As I am sure the shadow minister for climate change, environment and water, the member for Flinders, mentioned earlier, there are certain aspects of this amendment bill that we believe we have to put to the Australian people and to the parliament for amendment. Earlier I mentioned the ad hoc buying, but I did not mention that the buying is happening through closed, secret tenders. You have to remember that we are not just talking about any old buyer; we are talking about the Commonwealth government coming in with $3.6 billion to buy water when up to this time the most that had ever been spent in one year was around $100 million. How in heaven’s name are they going to find the water to buy? But it really means they are the overwhelming force in the purchase of water and in the operation of the water market.

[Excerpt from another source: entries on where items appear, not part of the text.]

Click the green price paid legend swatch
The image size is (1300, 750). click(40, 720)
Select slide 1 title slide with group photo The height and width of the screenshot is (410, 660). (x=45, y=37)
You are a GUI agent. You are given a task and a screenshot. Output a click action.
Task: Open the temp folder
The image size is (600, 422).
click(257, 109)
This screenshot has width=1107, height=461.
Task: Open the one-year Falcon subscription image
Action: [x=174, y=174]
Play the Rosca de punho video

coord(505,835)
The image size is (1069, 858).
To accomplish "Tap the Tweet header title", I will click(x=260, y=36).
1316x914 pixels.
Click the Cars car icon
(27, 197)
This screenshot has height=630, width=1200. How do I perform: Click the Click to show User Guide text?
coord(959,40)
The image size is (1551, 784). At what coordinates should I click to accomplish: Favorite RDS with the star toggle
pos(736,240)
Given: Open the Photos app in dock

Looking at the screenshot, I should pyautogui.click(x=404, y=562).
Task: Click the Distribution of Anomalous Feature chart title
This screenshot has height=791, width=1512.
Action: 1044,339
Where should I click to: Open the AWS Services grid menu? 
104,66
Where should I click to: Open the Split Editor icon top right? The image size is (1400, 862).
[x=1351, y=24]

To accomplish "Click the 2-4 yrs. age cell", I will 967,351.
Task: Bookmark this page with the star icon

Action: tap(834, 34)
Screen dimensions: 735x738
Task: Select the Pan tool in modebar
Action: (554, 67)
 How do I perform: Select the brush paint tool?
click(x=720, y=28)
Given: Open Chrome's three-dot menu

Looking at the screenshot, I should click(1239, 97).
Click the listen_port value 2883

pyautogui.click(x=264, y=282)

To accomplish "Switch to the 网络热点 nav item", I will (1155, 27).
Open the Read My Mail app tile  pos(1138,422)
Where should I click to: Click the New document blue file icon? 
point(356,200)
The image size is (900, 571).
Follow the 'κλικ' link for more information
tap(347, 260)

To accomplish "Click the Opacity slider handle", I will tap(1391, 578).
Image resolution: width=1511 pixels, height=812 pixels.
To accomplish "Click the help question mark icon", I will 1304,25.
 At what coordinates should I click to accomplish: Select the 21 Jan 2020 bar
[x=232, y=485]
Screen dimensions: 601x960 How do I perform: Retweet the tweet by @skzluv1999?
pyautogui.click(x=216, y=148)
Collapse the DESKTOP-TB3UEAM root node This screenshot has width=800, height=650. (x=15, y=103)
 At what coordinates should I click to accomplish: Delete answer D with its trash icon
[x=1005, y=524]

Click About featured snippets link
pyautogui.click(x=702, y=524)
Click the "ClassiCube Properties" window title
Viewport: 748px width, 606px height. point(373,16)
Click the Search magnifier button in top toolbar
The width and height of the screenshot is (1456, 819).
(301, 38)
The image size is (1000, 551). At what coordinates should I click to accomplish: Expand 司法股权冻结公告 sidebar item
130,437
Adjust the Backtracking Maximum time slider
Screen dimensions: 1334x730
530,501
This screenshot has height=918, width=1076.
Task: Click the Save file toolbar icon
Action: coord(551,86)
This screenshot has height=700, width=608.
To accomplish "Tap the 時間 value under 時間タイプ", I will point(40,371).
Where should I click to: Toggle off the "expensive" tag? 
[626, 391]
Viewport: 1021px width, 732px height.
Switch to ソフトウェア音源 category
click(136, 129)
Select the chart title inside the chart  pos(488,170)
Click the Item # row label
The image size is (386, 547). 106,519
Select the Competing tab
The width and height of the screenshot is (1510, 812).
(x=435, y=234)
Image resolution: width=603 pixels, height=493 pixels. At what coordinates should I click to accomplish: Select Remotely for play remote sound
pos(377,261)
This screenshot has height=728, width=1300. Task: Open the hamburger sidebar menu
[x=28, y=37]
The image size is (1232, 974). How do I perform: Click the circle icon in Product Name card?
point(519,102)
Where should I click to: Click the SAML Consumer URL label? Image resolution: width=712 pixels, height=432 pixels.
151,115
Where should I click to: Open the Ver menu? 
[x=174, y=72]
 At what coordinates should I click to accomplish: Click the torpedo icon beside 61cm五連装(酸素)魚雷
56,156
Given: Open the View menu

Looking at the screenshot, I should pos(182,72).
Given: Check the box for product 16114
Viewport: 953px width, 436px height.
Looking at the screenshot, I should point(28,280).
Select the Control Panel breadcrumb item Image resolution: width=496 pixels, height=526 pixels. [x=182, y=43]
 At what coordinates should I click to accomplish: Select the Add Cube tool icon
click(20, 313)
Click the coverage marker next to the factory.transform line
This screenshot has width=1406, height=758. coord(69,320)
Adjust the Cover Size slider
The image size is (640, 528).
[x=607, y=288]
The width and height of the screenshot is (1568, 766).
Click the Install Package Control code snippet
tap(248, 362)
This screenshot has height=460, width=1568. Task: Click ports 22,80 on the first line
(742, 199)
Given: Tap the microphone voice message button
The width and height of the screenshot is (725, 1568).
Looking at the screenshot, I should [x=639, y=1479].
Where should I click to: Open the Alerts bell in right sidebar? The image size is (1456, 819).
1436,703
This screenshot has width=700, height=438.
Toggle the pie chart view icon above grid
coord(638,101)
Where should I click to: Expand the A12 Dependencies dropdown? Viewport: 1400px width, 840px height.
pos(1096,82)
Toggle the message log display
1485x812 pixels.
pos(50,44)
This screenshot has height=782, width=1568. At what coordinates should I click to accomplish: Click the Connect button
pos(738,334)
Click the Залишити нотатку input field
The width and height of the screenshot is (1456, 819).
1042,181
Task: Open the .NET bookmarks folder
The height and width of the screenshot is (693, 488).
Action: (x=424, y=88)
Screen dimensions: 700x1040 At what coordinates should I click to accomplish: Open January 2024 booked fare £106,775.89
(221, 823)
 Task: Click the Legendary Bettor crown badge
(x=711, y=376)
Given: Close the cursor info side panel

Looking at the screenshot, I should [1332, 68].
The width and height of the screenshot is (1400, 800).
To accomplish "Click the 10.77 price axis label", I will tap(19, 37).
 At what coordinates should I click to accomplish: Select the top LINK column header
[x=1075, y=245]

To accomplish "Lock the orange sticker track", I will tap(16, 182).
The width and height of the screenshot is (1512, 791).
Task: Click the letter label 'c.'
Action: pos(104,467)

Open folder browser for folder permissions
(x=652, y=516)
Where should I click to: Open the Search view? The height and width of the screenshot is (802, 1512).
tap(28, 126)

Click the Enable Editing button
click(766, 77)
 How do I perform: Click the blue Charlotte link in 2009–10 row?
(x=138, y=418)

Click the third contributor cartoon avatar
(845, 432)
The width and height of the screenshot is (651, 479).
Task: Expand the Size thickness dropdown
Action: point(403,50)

It being the case that the money is taxpayer money and it being the case that we are talking about people who have been stressed out over a long period of time, we have to have a totally open water market. It is essential in every facet of the irrigation industry. I have spoken to all the opposition members right around the basin and I have yet to find somebody who has not said that it is ridiculous, dishonest and totally amoral to have a water market where people do not know the value within it. I think Senator Wong has admitted that there has been a lack of transparency, but I am not talking about suddenly just telling at the end of a tender what everyone paid, be it $50 million, $500 million or $1 billion. I mean a market where every poor devil who has to sell water can look up his section of his particular valley—be it the Lachlan Valley, the Macquarie, the Macintyre, the Goulburn or the Murray—and see where the last sale of water in his section of the river was, what security of water it was, what the price was and how much water was sold. It does not have to say who owned it, but heaven! I think they have the right, with somebody coming in with a hammer like this, to know what the actual, true value of their water is.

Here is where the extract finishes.